Where to think twice
SMS pricing varies wildly by destination country. Sending to the US is cheap (~$0.0079 per message). Sending to Brazil or Russia can be 5-10x more expensive.
If your audience is global and high-volume, model the per-country cost before committing.
WhatsApp Business pricing is a category of its own. Meta charges per conversation (24-hour window), not per message, and conversation rates differ by category (utility, marketing, authentication) and by country.
For high-volume cold marketing, in-app push notifications are nearly free compared to SMS. Use SMS for the highest-value moments only.
Getting started in fifteen minutes
Sign up at twilio.com — you get a $15 trial credit, no credit card required initially. Buy a phone number from the Console (US local numbers are $1.15/month).
Grab your Account SID and Auth Token, install the SDK (pip install twilio, npm install twilio), and your first message is roughly five lines of code.
Trial accounts have a sandbox restriction — you can only send messages to phone numbers you have verified, which prevents spam abuse but trips up developers expecting full functionality before paying.
Pricing breakdown
- SMS in the US: $0.0079 per outbound message, $0.0075 per inbound
- Voice calls: $0.014 per minute outbound to US numbers, $0.0085 inbound
- WhatsApp: $0.005-0.085 per conversation depending on category and destination
- Verify (2FA): $0.05 per successful verification
- Phone numbers: $1.15/month for US local, $1.00/month for toll-free
Volume discounts kick in around 100,000 messages per month. Talk to Twilio Sales for committed-use pricing on enterprise tiers.
Real cost example
For a SaaS product sending 50,000 OTP SMS per month: 50,000 × $0.0079 = $395/month plus phone number rental.
Verify service is often cheaper at scale because it includes carrier-level fraud detection and SIM swap prevention which a raw SMS message does not. Run the math both ways before picking.
Alternatives worth knowing
- MessageBird — often cheaper internationally, strong European presence
- Vonage (formerly Nexmo) — comparable feature set to Twilio with similar pricing
- Plivo — lower cost but smaller carrier network, fine for high-volume single-region apps
- Sinch — strong in APAC and conversational messaging
- Resend — modern email-only alternative with better DX than SendGrid
- Postmark — transactional email only, very high deliverability
- Amazon SES — cheapest at scale if you handle deliverability monitoring yourself
For pure 2FA without infrastructure, Auth0 and Clerk include OTP delivery in their authentication packages so you may not need a separate Twilio account.
Production details that matter
A2P 10DLC registration is mandatory for application-to-person SMS to US numbers. Without it, US carriers throttle or block your messages.
The registration takes 1-2 weeks and costs around $50 plus per-campaign fees. Plan for it before launch, not after.
STOP keywords (STOP, UNSUBSCRIBE, CANCEL, END, QUIT) must be honored by US law. Twilio handles this automatically but you should track opt-outs in your own database to avoid resending after a user opts out.

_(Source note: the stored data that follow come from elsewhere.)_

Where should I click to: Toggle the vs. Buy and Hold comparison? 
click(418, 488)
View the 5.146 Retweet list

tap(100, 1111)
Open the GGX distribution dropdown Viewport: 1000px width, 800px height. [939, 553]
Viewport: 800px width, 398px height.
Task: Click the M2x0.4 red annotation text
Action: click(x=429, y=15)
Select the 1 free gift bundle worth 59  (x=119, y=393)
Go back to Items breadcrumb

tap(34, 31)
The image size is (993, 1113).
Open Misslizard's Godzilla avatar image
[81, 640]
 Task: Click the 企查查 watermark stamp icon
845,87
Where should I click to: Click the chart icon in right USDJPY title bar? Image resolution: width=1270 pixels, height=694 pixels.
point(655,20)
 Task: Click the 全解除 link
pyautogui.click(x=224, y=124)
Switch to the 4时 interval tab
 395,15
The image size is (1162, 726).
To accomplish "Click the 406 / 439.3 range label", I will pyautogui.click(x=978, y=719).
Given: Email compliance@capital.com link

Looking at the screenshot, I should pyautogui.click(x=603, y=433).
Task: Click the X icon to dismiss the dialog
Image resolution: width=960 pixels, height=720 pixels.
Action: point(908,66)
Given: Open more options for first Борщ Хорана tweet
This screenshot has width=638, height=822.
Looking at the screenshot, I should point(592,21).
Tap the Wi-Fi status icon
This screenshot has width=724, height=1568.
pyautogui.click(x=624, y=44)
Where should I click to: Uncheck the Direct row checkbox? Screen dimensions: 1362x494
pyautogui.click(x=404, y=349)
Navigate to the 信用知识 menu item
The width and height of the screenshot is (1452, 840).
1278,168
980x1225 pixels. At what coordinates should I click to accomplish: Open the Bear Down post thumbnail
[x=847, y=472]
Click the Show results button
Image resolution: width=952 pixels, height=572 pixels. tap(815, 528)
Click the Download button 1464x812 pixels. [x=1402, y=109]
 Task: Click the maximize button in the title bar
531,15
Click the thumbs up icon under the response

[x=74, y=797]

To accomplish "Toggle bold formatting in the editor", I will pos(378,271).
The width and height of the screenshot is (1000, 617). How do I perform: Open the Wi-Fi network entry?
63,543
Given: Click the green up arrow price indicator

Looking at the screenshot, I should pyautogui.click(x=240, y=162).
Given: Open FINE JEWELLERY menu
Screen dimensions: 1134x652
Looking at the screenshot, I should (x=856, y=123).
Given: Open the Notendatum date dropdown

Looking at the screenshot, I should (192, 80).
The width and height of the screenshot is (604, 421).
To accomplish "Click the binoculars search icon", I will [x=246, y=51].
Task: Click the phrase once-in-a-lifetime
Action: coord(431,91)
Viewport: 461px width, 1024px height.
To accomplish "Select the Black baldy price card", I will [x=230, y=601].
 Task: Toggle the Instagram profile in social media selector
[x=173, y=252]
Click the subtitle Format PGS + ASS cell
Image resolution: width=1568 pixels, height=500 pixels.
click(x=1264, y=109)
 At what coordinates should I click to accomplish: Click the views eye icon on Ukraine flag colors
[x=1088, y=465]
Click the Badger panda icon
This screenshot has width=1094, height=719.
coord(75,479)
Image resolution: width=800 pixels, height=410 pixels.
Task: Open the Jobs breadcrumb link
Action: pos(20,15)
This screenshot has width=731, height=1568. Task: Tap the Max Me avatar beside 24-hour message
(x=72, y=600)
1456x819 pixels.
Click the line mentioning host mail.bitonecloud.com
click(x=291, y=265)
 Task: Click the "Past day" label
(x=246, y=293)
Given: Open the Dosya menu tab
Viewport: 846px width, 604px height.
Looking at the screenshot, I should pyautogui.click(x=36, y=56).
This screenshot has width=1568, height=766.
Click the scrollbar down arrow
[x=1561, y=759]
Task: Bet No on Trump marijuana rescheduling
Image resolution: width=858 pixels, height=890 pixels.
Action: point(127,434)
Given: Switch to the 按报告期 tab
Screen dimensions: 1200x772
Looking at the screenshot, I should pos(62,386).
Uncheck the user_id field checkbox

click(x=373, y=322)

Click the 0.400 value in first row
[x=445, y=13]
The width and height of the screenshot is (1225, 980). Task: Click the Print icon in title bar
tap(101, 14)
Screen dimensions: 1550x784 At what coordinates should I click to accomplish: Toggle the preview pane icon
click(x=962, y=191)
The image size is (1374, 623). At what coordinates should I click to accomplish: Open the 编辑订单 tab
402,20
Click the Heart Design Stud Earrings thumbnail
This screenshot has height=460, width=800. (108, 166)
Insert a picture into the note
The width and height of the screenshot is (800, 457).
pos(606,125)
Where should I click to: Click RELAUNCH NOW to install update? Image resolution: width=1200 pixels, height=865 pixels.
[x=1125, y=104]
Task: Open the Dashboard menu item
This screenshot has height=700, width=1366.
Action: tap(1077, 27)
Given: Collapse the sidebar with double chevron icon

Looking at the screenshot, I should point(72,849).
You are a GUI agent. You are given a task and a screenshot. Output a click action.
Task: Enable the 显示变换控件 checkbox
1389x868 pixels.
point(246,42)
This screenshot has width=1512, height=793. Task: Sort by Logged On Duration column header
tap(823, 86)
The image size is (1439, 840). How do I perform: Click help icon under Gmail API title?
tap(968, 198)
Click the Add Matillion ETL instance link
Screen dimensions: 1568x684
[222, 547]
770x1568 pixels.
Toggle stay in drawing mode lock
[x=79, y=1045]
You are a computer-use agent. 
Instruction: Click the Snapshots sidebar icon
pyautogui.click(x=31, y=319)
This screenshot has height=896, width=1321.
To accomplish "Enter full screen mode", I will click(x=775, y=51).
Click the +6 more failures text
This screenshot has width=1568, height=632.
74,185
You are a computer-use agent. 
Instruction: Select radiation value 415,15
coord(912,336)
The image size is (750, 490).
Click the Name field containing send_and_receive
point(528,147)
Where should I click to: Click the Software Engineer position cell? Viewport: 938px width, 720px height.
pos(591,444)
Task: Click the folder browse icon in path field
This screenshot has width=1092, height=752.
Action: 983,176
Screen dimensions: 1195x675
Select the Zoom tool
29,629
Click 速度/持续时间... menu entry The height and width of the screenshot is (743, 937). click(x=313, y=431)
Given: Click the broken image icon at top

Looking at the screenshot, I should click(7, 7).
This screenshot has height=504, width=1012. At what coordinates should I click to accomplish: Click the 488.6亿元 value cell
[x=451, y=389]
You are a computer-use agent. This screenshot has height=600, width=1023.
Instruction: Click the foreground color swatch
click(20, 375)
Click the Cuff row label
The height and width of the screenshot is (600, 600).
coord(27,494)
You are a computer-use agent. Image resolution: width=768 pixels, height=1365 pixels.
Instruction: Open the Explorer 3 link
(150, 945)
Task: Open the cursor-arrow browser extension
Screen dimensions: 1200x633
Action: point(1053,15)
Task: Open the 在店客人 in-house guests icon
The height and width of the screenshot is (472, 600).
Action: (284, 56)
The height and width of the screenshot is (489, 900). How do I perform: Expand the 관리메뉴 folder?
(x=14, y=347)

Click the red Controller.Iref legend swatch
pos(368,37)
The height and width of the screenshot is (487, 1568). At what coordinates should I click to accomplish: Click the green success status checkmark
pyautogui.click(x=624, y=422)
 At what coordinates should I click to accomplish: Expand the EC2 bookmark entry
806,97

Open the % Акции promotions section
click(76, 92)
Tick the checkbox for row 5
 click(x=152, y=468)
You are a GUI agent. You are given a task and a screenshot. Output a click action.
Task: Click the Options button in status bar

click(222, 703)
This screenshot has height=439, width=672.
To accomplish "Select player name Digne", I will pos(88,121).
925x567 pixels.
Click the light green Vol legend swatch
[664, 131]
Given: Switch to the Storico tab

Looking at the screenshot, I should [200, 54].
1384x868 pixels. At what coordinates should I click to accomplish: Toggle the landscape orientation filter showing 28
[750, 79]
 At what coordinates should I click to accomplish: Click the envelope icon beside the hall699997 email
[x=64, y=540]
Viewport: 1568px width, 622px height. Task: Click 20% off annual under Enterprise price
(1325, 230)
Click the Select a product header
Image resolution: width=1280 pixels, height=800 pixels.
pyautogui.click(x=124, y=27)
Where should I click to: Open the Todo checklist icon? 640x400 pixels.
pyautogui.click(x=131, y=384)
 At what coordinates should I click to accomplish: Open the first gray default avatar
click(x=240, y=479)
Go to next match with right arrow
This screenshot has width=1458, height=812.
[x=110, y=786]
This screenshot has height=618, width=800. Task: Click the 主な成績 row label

Phone number geographic restrictions matter. A US number cannot reliably receive messages from many international carriers. For global products, buy local numbers per region.
Webhook reliability for inbound
Webhook reliability is critical for inbound calls and messages. Twilio retries failed webhooks with exponential backoff, but if your endpoint returns 4xx or 5xx repeatedly, Twilio gives up.
For high-volume inbound, use the TaskRouter or Studio Flow services which run logic on Twilio's infrastructure rather than your own.
The official documentation at twilio.com/docs is comprehensive with quickstarts in multiple languages. The status page at status.twilio.com is worth subscribing to — carrier-level outages happen and Twilio is generally fast to communicate them.
Pricing reference: twilio.com/pricing has the public schedule. The Twilio CLI lets you check your current usage from the terminal without opening the Console.